A trajetória de vida de Gabriel Mendes está diretamente relacionada com o ciclismo, um desporto que assumiu como seu desde a sua infância, sendo ele atleta durante largos anos. Desde 2010, abraçou o ciclismo de pista em Portugal após a construção do Velódromo Nacional em Anadia e a Academia de ciclismo de pista.
Depois da sua carreira como atleta, seguiu um percurso académico em linha com a sua paixão pelo desporto. Posteriormente desempenhou a função de treinador. Antes de se tornar selecionador nacional, colaborou com uma equipa de ciclismo de estrada, onde adquiriu experiência.
Quem é Gabriel Mendes?
Sou natural da Marinha Grande, tenho 50 anos, estou ligado ao ciclismo desde a minha adolescência, o ciclismo faz parte do meu contexto familiar. O meu pai fez ciclismo quando era mais jovem, e é daí que vem o meu gosto pelo ciclismo. A cultura da bicicleta sempre foi algo presente na minha família, e influenciou o meu percurso de vida. Fiz ciclismo até aos meus 23 anos, posteriormente deixei o ciclismo de forma competitiva Entrei na universidade, licenciei-me em Ciências do Desporto e fiz o mestrado na universidade de Coimbra. Fui docente de Educação Física e desporto escolar e foi nessa altura que surgiu a oportunidade de assumir o meu atual cargo, depois da inauguração do velódromo em Anadia.
Em 2010, foi nomeado selecionador nacional de ciclismo de pista, numa época em que a modalidade ainda estava em fase de desenvolvimento no país. Desde então, tem sido responsável pela formação e orientação de nomes como Iúri Leitão, Ivo Oliveira, Rui Oliveira e Maria Martins, que fizeram história em Portugal nesta modalidade.

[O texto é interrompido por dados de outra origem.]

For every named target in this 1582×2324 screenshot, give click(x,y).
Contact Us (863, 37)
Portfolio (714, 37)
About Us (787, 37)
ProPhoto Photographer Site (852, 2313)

Como surgiu a oportunidade de trabalhar com a Federação de Ciclismo como Selecionador de Pista?
Após a inauguração do velódromo em Anadia, a Federação abriu uma vaga para selecionador nacional de pista. Esta vaga seria para a pessoa que iria coordenar e desenvolver o ciclismo de pista. Eu enviei o meu currículo, e soube à pouco tempo que havia mais 14 pessoas a concorrer para a mesma vaga que eu. Cheguei a acordo com a Federação e iniciei o processo. Sou uma pessoa apaixonada pelo ciclismo, e ter a oportunidade de trabalhar no desporto que mais me apaixona é de facto algo fantástico.

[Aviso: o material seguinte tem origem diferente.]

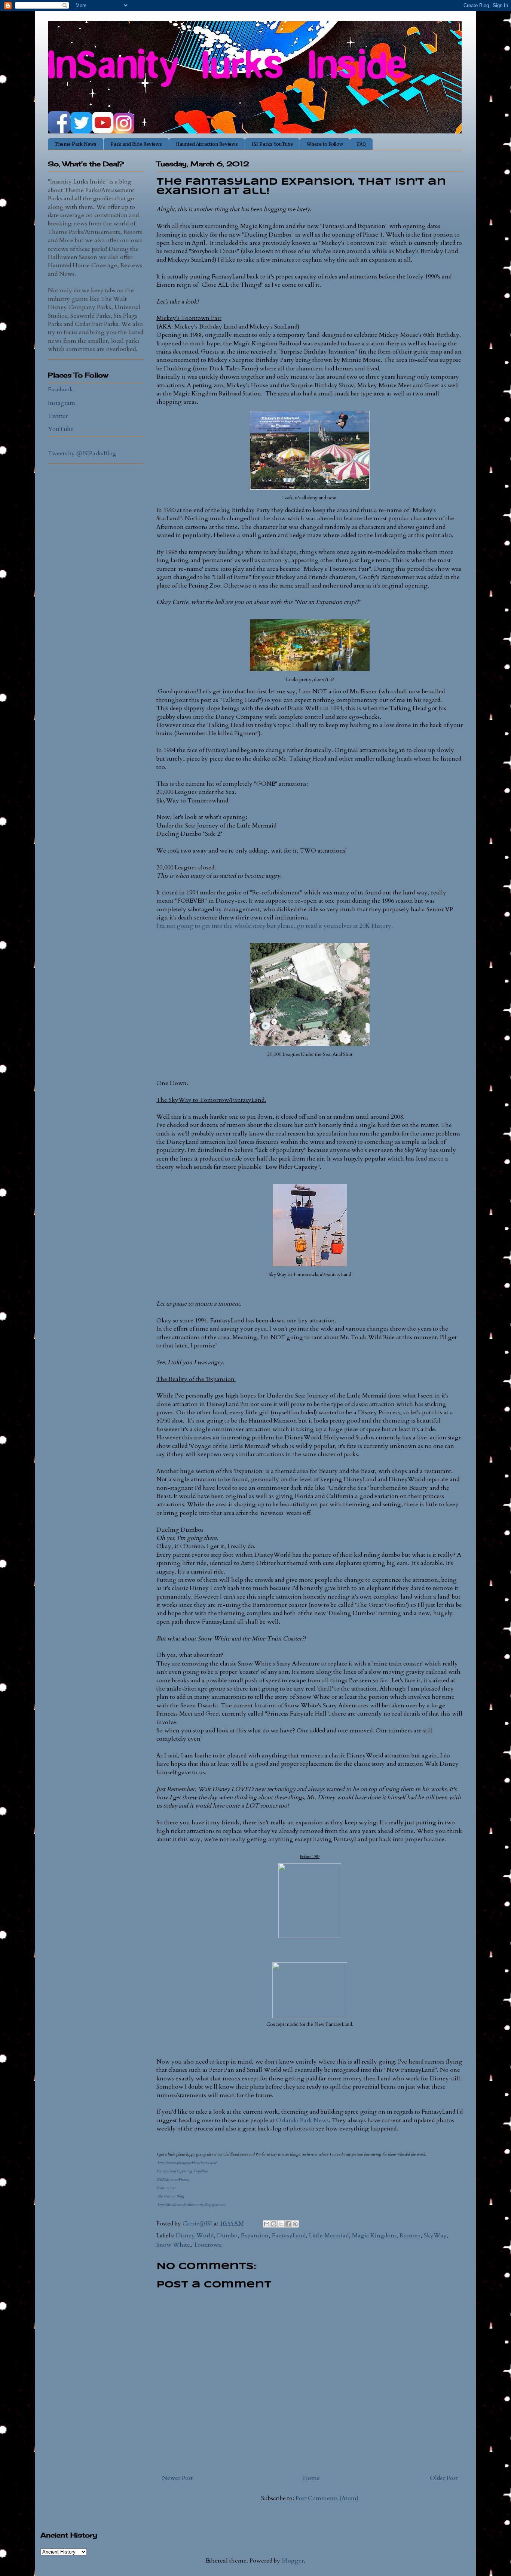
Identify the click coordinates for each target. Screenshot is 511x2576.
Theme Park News (76, 144)
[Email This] (266, 2224)
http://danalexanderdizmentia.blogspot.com (191, 2204)
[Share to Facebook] (288, 2224)
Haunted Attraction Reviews (207, 144)
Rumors (410, 2235)
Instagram (61, 403)
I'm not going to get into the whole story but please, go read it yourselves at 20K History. (274, 926)
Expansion (255, 2235)
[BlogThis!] (274, 2224)
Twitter (58, 416)
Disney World (195, 2235)
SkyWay (435, 2235)
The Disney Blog (170, 2196)
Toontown (207, 2245)
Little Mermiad (329, 2235)
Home (311, 2478)
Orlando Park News (302, 2120)
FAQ (361, 144)
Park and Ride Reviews (136, 144)
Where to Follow (325, 144)
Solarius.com (166, 2188)
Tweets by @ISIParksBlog (82, 453)
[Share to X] (281, 2224)
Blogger (293, 2561)
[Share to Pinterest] (295, 2224)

Quais são as características que o definem como Selecionador?
Isso está diretamente associado à minha filosofia de trabalho. Organização, metodologia de trabalho e ter um processo assente no conhecimento da ciência, baseado numa cultura de exigência e otimização de recursos. Trabalho num sentido de aprendizagem, gosto de trabalhar num meio de excelência, procurando sempre a minha melhor versão.
Como foi o processo de criação da atual seleção nacional de pista e o seu percurso?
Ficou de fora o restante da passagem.